His Deceased Wife’s image is on the Fireplace. Do I need to Ask Him to get rid of it?

Reader Question:

i have already been solitary for years! I’m prepared to have a relationship once more, and that I’m not receiving more youthful! I have came across an ideal guy. We both have-been widowed for more than six years. We placed my personal pictures away but not my recollections.

I will be worried because he has their spouse’s picture hanging within the hearth, and then he asked me to believe that it will not be removed. I know he enjoyed their, and I would not ask him to reject it.

I do not feel at ease. I do believe I will feel just like I’m the third person. I don’t know just how to feel about it. Am I able to get some good information here?

–Alondra H. (Montana)

Dr. Wendy Walsh’s Answer:

This is a sensitive question plus one that I have plenty. I want that reframe your idea of this photo. The woman over the fireplace is not their living, breathing spouse. She’s symbolic of the enjoying connection this guy has the capacity to form.

The guy requires their commitments extremely seriously. This is a good thing! He might be also worried about the emotions of mature young children which might start to see the missing image as his or her mummy becoming replaced.

Back when I became a development reporter, used to do a profile on a retired Air power colonel who had generated the leap to Internet entrepreneur. His spouse managed our tv crew at their residence as soon as I inquired if she could provide us with an on-camera “soundbyte” about their home life, she really gracefully declined by describing they happened to be newlyweds so there was actually an other woman who had stood behind that guy for 28 decades before she passed away of breast cancer.  This made the colonel give this lady a large embrace and assert that she look with him on digital camera.

My personal guidance for your requirements: You should not evaluate their later part of the wife as a hazard.
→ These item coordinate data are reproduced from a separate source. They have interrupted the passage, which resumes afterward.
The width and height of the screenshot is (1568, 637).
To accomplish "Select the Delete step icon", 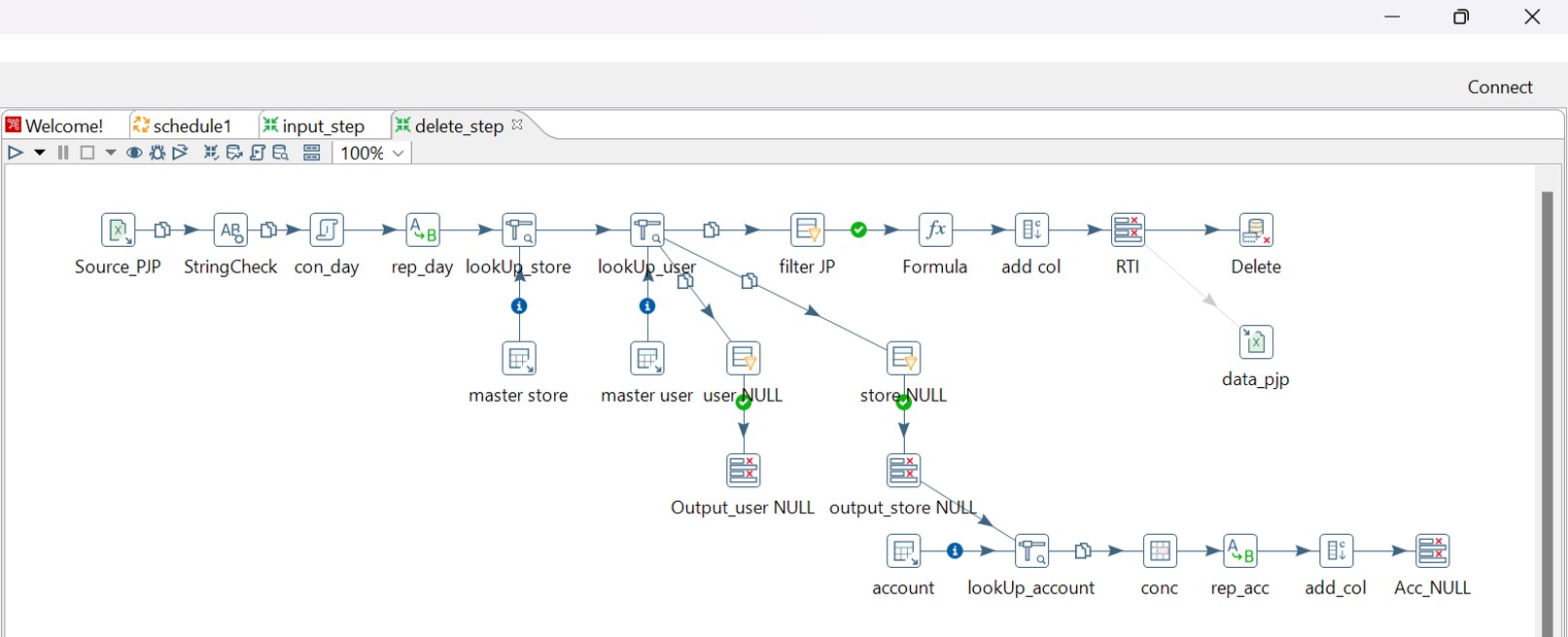I will click(x=1256, y=230).
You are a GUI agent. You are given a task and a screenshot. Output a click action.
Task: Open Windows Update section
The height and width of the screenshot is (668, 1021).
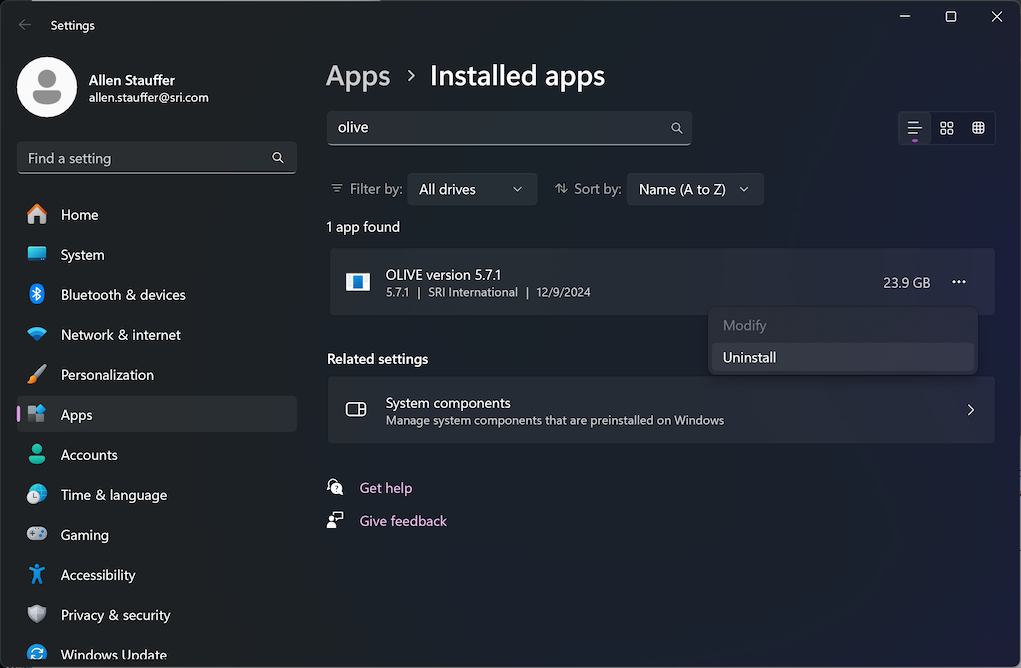112,653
See this lady as an ally. The removal of an image won’t take away his thoughts, nevertheless might drive a wedge in a budding relationship with a commitment-oriented guy.

No guidance or therapy information: the website doesn’t give psychotherapy guidance. Your website is supposed mainly for use by people in search of general details of interest for problems people may face as individuals as well as in connections and relevant subject areas. Content material isn’t intended to change or act as replacement for pro consultation or solution. Contained observations and views should not be misunderstood as particular counseling information.